This year, we encourage people to work toward helping save our planet that we share with many species of plants and animals throughout the world’s various ecosystems. Read on to learn more about how sound technology is being used to stop illegal action in the rainforests.
One of the most well-known disrupted ecosystems on the planet are the rainforests. These regions are often exploited for their unique inhabitants, including rare wildlife and plants. Poaching, or the illegal hunting of animals, as well as illegal deforestation, are commonplace in rainforests around the globe. Efforts are being made to address these issues; one company based out of San Francisco, called Rainforest Connection (RFCx), has decided to deploy their technology in rainforests across 22 countries in an effort to halt offenders in their tracks.
RFCx has developed a real-time anti-logging and anti-poaching acoustic monitoring technology which listens for audio signals associated with these crimes.
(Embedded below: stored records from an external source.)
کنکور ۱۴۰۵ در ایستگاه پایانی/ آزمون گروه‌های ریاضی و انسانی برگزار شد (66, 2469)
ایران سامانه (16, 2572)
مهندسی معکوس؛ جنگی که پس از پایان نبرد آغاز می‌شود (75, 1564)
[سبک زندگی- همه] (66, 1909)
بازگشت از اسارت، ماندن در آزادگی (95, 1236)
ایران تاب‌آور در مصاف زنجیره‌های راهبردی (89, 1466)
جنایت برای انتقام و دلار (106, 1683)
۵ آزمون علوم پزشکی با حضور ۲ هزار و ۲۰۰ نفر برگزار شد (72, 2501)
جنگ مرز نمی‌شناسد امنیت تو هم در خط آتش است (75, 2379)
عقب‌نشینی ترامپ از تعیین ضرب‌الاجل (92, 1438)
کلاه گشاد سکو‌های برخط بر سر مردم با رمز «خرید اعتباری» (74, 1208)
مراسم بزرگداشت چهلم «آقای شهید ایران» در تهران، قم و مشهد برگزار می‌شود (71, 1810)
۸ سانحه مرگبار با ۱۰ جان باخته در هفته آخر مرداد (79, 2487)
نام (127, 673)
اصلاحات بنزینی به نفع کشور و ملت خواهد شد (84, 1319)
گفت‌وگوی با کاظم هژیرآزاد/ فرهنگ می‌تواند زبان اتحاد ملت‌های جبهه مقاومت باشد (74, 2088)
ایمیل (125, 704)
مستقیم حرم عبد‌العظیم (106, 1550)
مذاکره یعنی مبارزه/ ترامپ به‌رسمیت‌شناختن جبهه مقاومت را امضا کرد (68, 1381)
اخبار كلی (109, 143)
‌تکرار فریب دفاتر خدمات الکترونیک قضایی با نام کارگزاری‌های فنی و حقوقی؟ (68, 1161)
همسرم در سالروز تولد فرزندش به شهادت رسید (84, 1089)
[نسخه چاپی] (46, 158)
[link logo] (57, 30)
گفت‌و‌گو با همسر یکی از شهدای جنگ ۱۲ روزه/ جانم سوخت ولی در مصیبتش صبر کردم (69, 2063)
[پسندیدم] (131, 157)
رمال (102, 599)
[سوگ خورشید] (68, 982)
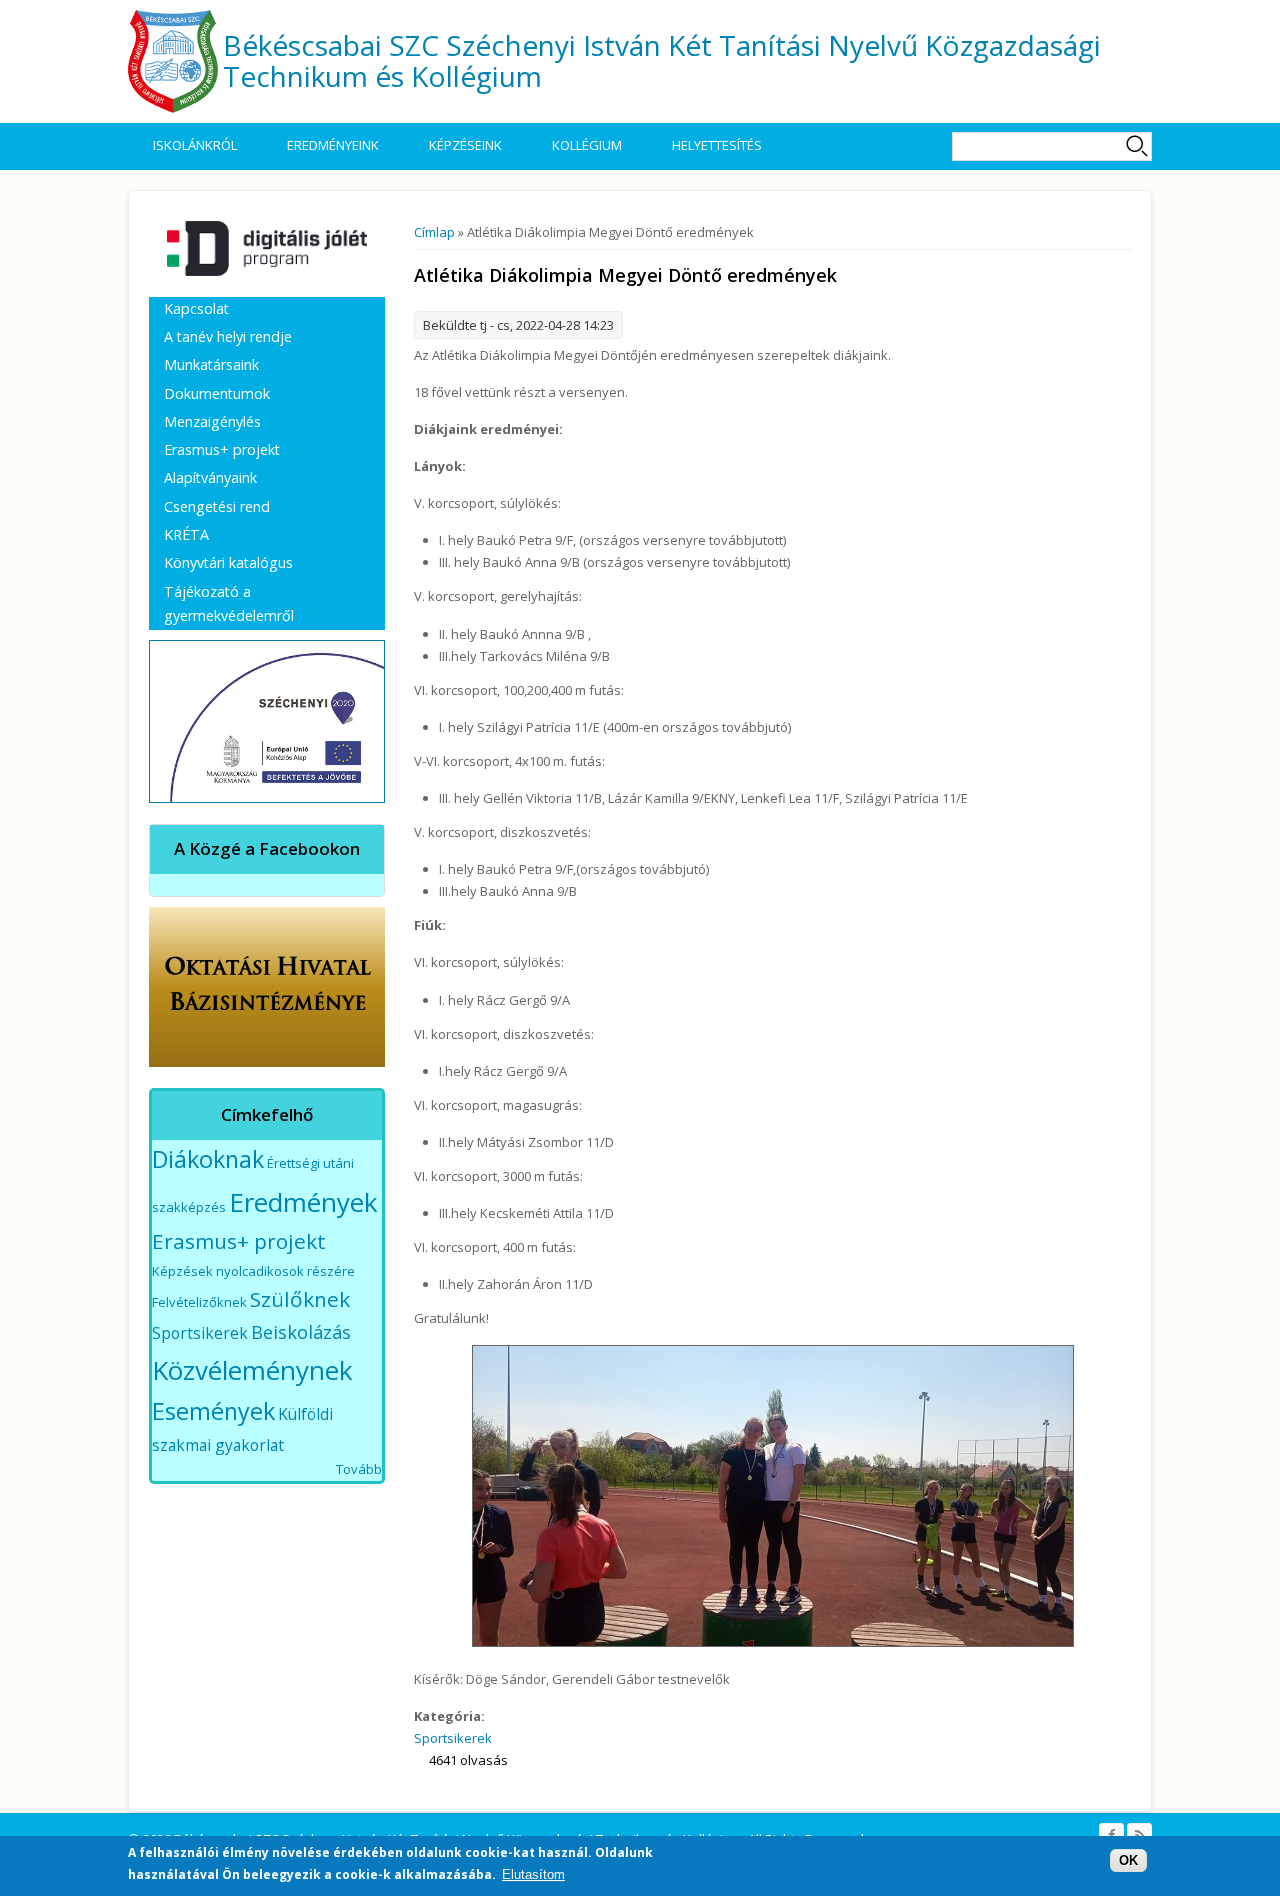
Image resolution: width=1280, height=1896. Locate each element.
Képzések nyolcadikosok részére (253, 1271)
Once a specific logging or poaching signal is detected, such as the sound of a chainsaw or gunshot, RFCx’s system automatically alerts the local authorities who in turn take action. The monitoring units are called “Guardian Devices” and are installed in high tree-top canopies (pictured below).
These units are powered by solar technology and capture ambient sound within the vicinity. By monitoring these acoustic devices, the response time of local authorities is substantially faster than the use of conventional visual detection devices, such as satellites or drones. Additionally, the general public has access to the Guardian devices through RFCx’s mobile app, call Rainforest Connection Player, which allows the user to listen to live audio streams of rainforests across the globe; listen for rare birdsong, the howls of exotic monkeys, and even parrots!
RFCx isn’t the only organization taking a stand against the endangerment of rainforests. The Cornell Laboratory of Ornithology has founded The Elephant Listening Project, whose mission is to conserve the tropical forests of Africa through acoustic monitoring, sound science, and education, focusing on forest elephants. Their current recording unit, called SWIFT, can run for three months with a 1kg battery. Another propriety technology from Cornell’s Center for Conservation Bioacoustics (CCB) is Robin, a real-time detection and reporting unit used to monitor marine and terrestrial environments for illegal activity. Robin combines listening devices and thermal imaging to accomplish its mission. Follow the link below to get an inside peak on how this technology captures sound of various ecosystems.
If you’re interested in identifying birdsong from one of these systems, Cornell Laboratory of Ornithology has also developed BirdNET, which is an AI-powered bird sound recognition software – kind of like Shazam for birds!
We hope this insight of new technology being developed to improve our world excites and motivates you as we enter 2022. Hopefully, you will begin to make your own efforts to improve the health of our planet, no matter how big or small. Happy New Year!